パイクリスタル,布状のLEDディスプレーを実証

東京大学発ベンチャーのパイクリスタルは,LEDディスプレーを駆動する有機半導体アクティブマトリクスの開発に成功し,フレキシブルデバイスの企画・開発を行なうオルガノサーキットと共同して,実際にLEDディスプレーを駆動できることを実証した(ニュースリリース)。

イベント会場やパブリックスペースなどでは,大型・軽量・低コストのサイネージ技術が望まれている。フレキシブル・低コストの印刷プロセスの適用が可能な有機半導体は,従来の半導体に比べて製造コスト面やデバイスの屈曲性などの優位性があるため,大面積フレキシブルディスプレーを始めとして大面積エレクトロニクスへの応用に期待されている。しかし一方で,電流密度など半導体自身の性能が十分でないなどの課題があった。

今回両社は,JST 戦略的イノベーション創出推進プログラム(S-イノベ)の一環として,基本的な材料開発やプロセスなど基盤技術によるブレークスルーに焦点をあて,独創的な研究開発を進めてきた。その結果,LED駆動にも十分な性能の有機アクティブマトリクスを実現した。

サイネージ用ディスプレーの画素に使われるLEDの駆動に十分な電流を得るためには,移動度10㎝2/Vsの有機半導体トランジスタが求められる。研究では,溶液塗布のプロセスによって有機半導体材料を単結晶化し,10×10㎝のエリアに均一な特性を有するトランジスタデバイスを作製するプロセスを実現した。

これにより2T1C(1画素を構成する2個のトランジスタ(T)と1個のコンデンサ(C)を有する回路)型の低消費電力LED駆動回路を開発した。

また,これまで印刷技術によって1m級の大面積にわたるμmスケール精度が要求される多数のトランジスタを形成することは高価な製造装置が必要な上に,低歩留まりによる高コストであることが課題だった。今回,上記のプロセスにより10㎝角程度のエリアにLED駆動が可能なトランジスタアレーを形成し,個々のチップを切り離して50㎝角の軽量フレキシブルディスプレイ基板上の各画素に貼り合わせるラミネーション実装法を新たに開発した。
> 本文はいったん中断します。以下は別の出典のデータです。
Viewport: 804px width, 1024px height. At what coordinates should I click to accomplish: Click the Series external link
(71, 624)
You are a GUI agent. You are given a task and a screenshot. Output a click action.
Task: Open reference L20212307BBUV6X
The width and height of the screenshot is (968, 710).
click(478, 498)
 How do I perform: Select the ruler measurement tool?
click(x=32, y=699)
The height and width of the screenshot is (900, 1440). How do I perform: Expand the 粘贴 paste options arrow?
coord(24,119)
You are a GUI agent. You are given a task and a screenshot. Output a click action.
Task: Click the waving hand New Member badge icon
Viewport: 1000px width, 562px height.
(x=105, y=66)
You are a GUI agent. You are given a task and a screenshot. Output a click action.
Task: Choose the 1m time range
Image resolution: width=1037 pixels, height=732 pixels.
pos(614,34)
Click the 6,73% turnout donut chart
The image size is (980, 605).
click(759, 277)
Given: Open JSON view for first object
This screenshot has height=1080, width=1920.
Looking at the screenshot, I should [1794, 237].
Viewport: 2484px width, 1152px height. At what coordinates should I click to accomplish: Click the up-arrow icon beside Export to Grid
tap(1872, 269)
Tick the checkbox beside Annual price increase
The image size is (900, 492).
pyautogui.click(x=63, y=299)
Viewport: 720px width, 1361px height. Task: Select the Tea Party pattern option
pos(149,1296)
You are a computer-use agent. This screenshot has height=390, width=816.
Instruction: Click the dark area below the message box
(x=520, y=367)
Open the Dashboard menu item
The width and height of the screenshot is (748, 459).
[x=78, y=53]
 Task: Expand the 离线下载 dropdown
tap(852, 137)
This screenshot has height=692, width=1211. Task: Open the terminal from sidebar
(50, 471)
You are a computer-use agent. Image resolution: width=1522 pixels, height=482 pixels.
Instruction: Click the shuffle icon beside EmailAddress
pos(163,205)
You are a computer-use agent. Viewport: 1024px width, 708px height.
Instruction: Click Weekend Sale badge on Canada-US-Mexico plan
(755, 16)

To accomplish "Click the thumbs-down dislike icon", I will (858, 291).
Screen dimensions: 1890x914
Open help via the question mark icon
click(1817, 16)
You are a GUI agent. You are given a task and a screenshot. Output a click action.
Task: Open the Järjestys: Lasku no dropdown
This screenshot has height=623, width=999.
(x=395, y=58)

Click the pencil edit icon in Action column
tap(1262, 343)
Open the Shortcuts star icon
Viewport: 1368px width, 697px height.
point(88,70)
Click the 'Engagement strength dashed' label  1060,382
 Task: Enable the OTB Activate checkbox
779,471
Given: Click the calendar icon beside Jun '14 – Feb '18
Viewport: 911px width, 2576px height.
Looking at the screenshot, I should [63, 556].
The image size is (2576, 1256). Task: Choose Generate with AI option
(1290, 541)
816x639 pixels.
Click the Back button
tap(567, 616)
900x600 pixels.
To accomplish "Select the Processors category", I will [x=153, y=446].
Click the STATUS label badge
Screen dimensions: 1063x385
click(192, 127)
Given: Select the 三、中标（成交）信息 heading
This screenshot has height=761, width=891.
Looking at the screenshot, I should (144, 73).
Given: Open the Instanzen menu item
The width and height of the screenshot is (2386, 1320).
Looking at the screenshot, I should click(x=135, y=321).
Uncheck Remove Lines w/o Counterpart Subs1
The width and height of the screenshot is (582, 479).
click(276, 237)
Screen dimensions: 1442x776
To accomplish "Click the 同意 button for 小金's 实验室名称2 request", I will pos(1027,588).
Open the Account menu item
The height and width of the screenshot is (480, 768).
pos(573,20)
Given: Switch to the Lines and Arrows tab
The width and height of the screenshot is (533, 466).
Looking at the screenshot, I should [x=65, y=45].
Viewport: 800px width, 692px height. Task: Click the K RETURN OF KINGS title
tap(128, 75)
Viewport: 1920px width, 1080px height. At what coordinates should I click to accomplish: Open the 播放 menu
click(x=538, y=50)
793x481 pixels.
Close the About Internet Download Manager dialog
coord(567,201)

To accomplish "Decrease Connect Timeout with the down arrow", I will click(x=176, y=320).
これらの技術革新により,μmスケール精度が必要な駆動回路部分の面積を最小限にすることが可能になるため,安価な製造装置で高歩留まりの大面積アクティブマトリクスを有する軽量フレキシブルディスプレーシートの製作が格段に容易になる。

なお,この技術は,各画素に配置したトランジスタチップがそれぞれ独立しているため,製造後の検査や出荷後の使用中に不良となったチップを取り替え,廃棄することなく再利用できるという副次的メリットもある。

さらに,開発したアクティブマトリクスと,オルガノサーキットが開発している3㎜ピッチのLED表示パネルとを組み合わせ,有機トランジスタを用いたアクティブマトリクスとしては世界で初めて,実際にLEDディスプレーを駆動できることを実証した。

イベント会場や交通機関など,パブリックスペースにおいて,大きな需要があることが市場調査の結果明らかとなっているという。今後この市場において,50㎝角の軽量フレキシブルシートを複数並べた,より大きなディスプレーを開発し,テストマーケティングを行なった上で,2~3年後の商品導入を予定している。